According to the text on Malawi's independence movement, in what year was a state of emergency declared?

* PAGE TEXT *
'''
Sir Hastings Banda, who had leaved abroad since 1925, and was educated as a doctor returned to Malawi in 1958. Throughout the episode, you can hear excerpts from Banda’s speeches and interviews at the time. Mkandawire observes that because Banda was an educated Malawian, and there were so few educated, he was seen as a national hero who could lead the country to independence. When he returned, according to Mkandawire, Malawians got “all worked up” and were clamouring for independence. This led to a crackdown of colonial authority. A state of emergency was declared in 1959, Banda, along with hundreds of Malawians involved with the independence movement were detained and imprisoned in Southern Rhodesia. Mkandawire remembers that the only African teacher at his secondary school was detained and eventually the headmaster of the school decided to shut it down because the students were proving too unruly due to the growing nationalist youth movement. Mkandawire reflects that the declaration of a State of Emergency was a turning point in his life as it was at this point that he became more active in the nationalist youth movement. He says that this moment in Malawi’s history was “incredibly exciting for a young person.”
in 1960 17 African nations became independent. Mkandawire reflects that although this gave the Malawian national movement hope, there was also a suspicion that things were easier in West Africa because they were not facing an apartheid regime. At the time, Nyasaland had been recently forced into a federation with Northern and Southern Rhodesia, states settled and ruled by Whites.
'''
Collection entries:
'''
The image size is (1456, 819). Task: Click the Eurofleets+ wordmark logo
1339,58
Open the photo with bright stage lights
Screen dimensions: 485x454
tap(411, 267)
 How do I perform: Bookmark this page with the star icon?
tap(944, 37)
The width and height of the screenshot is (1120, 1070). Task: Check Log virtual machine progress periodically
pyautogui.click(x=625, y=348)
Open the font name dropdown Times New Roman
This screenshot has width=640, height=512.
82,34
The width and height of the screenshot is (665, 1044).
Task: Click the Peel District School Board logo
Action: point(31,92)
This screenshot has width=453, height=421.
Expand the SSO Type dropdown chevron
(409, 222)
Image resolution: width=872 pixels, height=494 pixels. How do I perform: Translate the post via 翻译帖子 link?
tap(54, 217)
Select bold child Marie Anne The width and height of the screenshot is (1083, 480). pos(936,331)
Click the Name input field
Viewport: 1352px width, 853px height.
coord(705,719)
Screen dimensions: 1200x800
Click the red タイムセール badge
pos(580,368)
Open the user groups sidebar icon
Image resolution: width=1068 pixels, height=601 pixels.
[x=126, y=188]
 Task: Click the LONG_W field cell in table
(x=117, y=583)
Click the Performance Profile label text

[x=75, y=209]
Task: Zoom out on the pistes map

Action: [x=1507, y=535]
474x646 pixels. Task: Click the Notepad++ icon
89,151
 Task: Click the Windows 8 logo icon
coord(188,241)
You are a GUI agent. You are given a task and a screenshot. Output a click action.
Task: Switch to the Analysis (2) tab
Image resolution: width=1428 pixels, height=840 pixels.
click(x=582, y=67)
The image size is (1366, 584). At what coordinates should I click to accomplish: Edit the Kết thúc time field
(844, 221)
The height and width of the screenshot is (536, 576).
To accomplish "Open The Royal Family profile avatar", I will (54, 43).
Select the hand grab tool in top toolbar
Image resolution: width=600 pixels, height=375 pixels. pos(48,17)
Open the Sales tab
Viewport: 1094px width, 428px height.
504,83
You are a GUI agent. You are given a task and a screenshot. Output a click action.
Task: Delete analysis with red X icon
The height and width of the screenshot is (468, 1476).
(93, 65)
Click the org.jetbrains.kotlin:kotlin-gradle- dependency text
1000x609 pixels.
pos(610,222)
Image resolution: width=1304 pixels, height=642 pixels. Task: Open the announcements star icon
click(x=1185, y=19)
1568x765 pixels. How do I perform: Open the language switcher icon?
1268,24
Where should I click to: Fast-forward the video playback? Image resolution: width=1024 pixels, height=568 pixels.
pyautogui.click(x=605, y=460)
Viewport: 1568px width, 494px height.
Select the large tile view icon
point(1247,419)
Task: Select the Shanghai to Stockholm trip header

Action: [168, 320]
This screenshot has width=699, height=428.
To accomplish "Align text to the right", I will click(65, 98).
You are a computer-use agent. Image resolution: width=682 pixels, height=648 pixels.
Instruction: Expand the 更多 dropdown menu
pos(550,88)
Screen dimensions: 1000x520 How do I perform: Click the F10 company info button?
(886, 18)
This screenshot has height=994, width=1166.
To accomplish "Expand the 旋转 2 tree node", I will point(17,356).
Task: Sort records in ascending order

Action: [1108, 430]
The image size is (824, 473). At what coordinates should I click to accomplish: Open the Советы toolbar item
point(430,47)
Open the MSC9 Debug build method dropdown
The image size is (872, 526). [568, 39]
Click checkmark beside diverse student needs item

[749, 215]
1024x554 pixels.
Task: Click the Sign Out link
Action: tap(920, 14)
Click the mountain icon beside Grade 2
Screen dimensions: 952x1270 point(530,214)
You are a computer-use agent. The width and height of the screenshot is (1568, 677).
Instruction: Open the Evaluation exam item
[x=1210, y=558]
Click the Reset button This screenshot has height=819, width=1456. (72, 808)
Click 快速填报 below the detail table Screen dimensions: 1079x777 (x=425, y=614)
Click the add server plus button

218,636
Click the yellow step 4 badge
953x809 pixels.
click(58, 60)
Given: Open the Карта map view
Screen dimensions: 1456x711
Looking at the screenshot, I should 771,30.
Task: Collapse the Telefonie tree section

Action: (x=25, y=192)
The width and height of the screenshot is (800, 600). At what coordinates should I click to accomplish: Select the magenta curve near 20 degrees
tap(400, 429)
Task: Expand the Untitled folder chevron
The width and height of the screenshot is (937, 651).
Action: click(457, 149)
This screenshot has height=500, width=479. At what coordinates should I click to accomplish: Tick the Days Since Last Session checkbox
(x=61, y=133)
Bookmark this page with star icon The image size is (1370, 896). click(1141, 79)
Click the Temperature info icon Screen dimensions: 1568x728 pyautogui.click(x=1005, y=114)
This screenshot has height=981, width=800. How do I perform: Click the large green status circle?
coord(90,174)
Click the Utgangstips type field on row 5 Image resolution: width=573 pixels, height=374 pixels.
'''
* THE COMPLETED TASK *
1959